Le 14 Jan, 1999, 12:40 PM
Le 23 septembre dernier, la Cour européenne des droits de l’homme rendait un arrêt particulièrement inquiétant qui jusqu’à ce jour n’a entraîné de réactions officielles ni des autorités publiques, ni des milieux associatifs citoyens.L’affaire remonte au 13 juillet 1984. Dans un encart publicitaire portant le titre « Français vous avez la mémoire courte », le quotidien Le Monde publiait une pleine page dont l’objectif affiché était la réhabilitation du Maréchal Pétain. Marie-François Lehideux, ministre du maréchal de septembre 1940 à avril 1942 et Jacques Isorni, ancien avocat du barreau de Paris, défenseur de Pétain devant la Haute Cour de justice (tous deux aujourd’hui décédés), étaient à l’origine de cette initiative. Le rôle du maréchal durant la seconde guerre mondiale y était présenté comme « salutaire ». Et comme Maurice Papon il y a peu, le Maréchal y était comparé à Dreyfus, une manière de se dédouaner par avance de toute espèce d’antisémitisme et de s’associer, comme de coutume, à ce symbole républicain de l’erreur judiciaire. La sempiternelle théorie dite du « bouclier », dont il fut prouvé maintes fois qu’elle était sans fondement, était reprise pour tenter de justifier la politique du maréchal Pétain. Le Monde publia cette pleine page sans autre commentaire, avalisant, indirectement, cette apologie de Vichy.

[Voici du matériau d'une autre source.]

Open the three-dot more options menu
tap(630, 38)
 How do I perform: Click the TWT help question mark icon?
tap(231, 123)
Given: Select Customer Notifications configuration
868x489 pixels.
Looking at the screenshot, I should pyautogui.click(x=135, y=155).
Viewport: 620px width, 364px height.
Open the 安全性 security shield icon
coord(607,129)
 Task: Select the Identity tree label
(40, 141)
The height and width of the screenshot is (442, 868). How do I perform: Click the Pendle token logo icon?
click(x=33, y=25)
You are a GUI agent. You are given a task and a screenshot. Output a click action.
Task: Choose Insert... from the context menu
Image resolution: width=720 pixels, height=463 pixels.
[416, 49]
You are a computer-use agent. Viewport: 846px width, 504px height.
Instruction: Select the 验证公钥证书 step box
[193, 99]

Deux associations (l’Association nationale des Anciens Combattants de la Résistance et le Comité d’Action de la Résistance), furent les seules à s’alarmer d’une telle publication au sein du plus prestigieux quotidien français, et décidèrent de porter l’affaire devant les tribunaux. Après un parcours judiciaire long et tortueux, la Cour d’appel de Paris condamna en dernier ressort, le journal et les deux anciens collaborateurs de la politique de Vichy pour « apologie des crimes ou délits de collaboration avec l’ennemi », par un arrêt daté du 26 janvier 1990. Les associations représentant messieurs Isorni et Lehideux, après avoir épuisé tous les recours internes du Droit français, saisirent la Cour Européenne des Droits de l’Homme.

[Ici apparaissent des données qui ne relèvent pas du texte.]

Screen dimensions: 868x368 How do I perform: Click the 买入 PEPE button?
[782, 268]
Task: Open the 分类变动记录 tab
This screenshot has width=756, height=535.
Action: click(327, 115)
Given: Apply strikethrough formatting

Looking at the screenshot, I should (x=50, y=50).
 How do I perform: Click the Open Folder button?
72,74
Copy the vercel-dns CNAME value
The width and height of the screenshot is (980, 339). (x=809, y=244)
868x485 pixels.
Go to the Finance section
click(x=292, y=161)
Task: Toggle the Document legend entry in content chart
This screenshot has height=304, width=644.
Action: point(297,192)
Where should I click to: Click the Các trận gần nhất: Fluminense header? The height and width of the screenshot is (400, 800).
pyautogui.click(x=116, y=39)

Contre toute attente, la Cour de Strasbourg, dans un arrêt du 23 septembre 1998, a estimé « disproportionnée, et dès lors non-nécessaire dans une société démocratique la condamnation pénale subie par les requérants » (en l’espèce un franc de dommages et intérêts ainsi que la publication du jugement dans Le Monde). Autre argument invoqué : le fait qu’ « il ne convient pas, quarante ans après, d’appliquer la même sévérité à l’évocation d’événements que dix ou vingt ans auparavant ». La Cour Européenne des Droits de l’Homme, dans son rendu, souligne également que la collaboration du maréchal Pétain avec l’occupant nazi « relève d’un débat toujours en cours entre historiens sur le déroulement et l’interprétation des événements dont il s’agit. A ce titre, elle échappe à la catégorie des faits historiques clairement établis », même si Pétain fut condamné à mort et à l’indignité nationale par arrêt de la Haute Cour de Justice du 15 aout 1945 du chef d’intelligence avec l’ennemi. Une décision qui va à l’encontre de la juridiction française en ce domaine et qui jette la suspicion sur les condamnations de Maurice Papon ou Roger Garaudy. C’est donc pour ces différents motifs que la Cour vient de condamner la France a verser aux requérants une somme de 100 000 francs de frais et dépens, pour violation de l’article 10 de la Convention européenne des droits de l’homme ; article qui prétend garantir la liberté d’expression.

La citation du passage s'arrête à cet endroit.